Below are entries; copy exactly the lines from the one with "This screenshot has width=1380, height=868." through the one with "Task: Open node", both included, and leave out the rest.

--- DATA SUPPLIED ---
>>>

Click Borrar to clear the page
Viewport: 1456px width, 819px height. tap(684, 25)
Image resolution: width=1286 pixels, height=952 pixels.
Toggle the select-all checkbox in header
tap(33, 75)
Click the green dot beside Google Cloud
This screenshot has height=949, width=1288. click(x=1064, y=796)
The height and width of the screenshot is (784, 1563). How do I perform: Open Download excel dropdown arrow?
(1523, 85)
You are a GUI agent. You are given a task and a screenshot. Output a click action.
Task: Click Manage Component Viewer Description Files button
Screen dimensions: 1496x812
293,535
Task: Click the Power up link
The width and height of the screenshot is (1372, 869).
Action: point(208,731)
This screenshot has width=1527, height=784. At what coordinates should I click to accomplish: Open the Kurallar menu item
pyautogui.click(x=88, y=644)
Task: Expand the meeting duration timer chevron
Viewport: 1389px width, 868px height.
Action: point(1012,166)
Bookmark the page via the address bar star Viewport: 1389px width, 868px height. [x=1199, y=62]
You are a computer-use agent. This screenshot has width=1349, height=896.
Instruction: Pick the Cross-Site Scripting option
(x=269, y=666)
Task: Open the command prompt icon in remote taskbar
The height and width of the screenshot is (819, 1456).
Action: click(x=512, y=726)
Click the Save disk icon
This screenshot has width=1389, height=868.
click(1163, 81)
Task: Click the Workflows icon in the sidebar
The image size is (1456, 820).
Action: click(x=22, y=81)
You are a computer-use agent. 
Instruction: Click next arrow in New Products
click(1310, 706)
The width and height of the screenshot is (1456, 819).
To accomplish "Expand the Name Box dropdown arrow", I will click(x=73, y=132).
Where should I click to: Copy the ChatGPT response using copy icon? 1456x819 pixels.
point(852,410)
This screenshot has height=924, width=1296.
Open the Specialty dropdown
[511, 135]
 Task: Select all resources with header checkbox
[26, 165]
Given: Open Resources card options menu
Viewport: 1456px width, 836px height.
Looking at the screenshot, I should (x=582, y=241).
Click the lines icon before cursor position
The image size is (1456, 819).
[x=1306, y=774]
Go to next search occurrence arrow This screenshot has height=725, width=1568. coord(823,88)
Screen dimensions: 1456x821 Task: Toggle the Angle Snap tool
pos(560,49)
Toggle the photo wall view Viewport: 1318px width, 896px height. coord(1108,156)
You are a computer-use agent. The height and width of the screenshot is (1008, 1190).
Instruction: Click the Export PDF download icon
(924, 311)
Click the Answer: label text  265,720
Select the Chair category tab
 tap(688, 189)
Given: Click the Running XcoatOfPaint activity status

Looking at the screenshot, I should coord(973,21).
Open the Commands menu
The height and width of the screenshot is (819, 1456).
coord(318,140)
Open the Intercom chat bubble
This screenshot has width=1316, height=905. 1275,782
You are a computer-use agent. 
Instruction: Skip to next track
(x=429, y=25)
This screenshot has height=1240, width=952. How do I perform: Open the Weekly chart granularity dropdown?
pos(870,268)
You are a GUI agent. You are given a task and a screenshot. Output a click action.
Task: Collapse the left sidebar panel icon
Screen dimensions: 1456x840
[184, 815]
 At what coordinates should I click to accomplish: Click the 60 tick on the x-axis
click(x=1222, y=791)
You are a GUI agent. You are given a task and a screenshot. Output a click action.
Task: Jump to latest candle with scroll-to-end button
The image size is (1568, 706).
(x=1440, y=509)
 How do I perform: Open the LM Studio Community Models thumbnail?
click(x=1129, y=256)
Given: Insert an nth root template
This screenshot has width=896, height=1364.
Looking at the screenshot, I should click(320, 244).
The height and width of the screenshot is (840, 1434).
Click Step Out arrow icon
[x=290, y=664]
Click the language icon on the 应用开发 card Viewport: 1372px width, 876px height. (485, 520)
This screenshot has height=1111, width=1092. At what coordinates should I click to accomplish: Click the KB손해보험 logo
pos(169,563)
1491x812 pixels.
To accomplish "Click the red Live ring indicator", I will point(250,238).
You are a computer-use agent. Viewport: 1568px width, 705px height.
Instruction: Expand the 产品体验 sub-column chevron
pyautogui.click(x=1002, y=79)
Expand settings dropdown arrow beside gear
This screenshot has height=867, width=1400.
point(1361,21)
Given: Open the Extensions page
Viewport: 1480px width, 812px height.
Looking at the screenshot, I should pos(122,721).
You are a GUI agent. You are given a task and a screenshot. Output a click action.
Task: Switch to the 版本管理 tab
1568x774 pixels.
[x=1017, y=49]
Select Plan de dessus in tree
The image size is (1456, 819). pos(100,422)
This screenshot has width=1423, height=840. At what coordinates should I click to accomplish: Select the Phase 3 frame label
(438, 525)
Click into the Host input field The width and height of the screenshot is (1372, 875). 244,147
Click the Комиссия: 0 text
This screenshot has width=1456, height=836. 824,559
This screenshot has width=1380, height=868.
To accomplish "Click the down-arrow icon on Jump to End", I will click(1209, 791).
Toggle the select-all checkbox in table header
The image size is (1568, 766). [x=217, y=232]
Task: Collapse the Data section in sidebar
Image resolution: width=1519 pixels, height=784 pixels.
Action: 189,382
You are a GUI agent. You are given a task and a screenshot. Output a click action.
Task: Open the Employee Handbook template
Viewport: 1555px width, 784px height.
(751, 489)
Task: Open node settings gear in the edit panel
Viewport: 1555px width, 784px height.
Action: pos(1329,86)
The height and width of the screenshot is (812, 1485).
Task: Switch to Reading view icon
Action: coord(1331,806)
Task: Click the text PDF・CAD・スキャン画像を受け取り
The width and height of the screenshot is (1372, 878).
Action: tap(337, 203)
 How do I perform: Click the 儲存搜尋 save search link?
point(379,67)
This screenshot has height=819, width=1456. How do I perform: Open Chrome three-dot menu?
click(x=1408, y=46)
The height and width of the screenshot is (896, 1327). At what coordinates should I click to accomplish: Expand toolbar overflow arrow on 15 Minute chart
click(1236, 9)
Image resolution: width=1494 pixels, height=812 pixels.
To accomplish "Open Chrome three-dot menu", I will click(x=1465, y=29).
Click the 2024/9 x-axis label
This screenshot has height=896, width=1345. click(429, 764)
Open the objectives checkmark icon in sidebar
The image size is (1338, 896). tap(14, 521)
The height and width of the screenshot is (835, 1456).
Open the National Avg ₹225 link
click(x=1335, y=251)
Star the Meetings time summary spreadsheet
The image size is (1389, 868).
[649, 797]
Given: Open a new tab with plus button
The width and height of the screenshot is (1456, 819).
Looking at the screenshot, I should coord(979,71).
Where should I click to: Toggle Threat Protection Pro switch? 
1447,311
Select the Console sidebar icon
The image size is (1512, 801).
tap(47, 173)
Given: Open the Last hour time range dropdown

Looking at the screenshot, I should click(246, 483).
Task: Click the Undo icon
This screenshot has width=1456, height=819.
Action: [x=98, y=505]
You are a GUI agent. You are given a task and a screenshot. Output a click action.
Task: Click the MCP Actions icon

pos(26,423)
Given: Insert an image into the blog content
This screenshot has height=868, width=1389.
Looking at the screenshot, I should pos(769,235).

<<<

--- OUTPUT ---
This screenshot has width=1380, height=868.
To accomplish "Click the down-arrow icon on Jump to End", I will click(1209, 791).
Toggle the select-all checkbox in table header
The image size is (1568, 766). [x=217, y=232]
Task: Collapse the Data section in sidebar
Image resolution: width=1519 pixels, height=784 pixels.
Action: 189,382
You are a GUI agent. You are given a task and a screenshot. Output a click action.
Task: Open the Employee Handbook template
Viewport: 1555px width, 784px height.
(751, 489)
Task: Open node settings gear in the edit panel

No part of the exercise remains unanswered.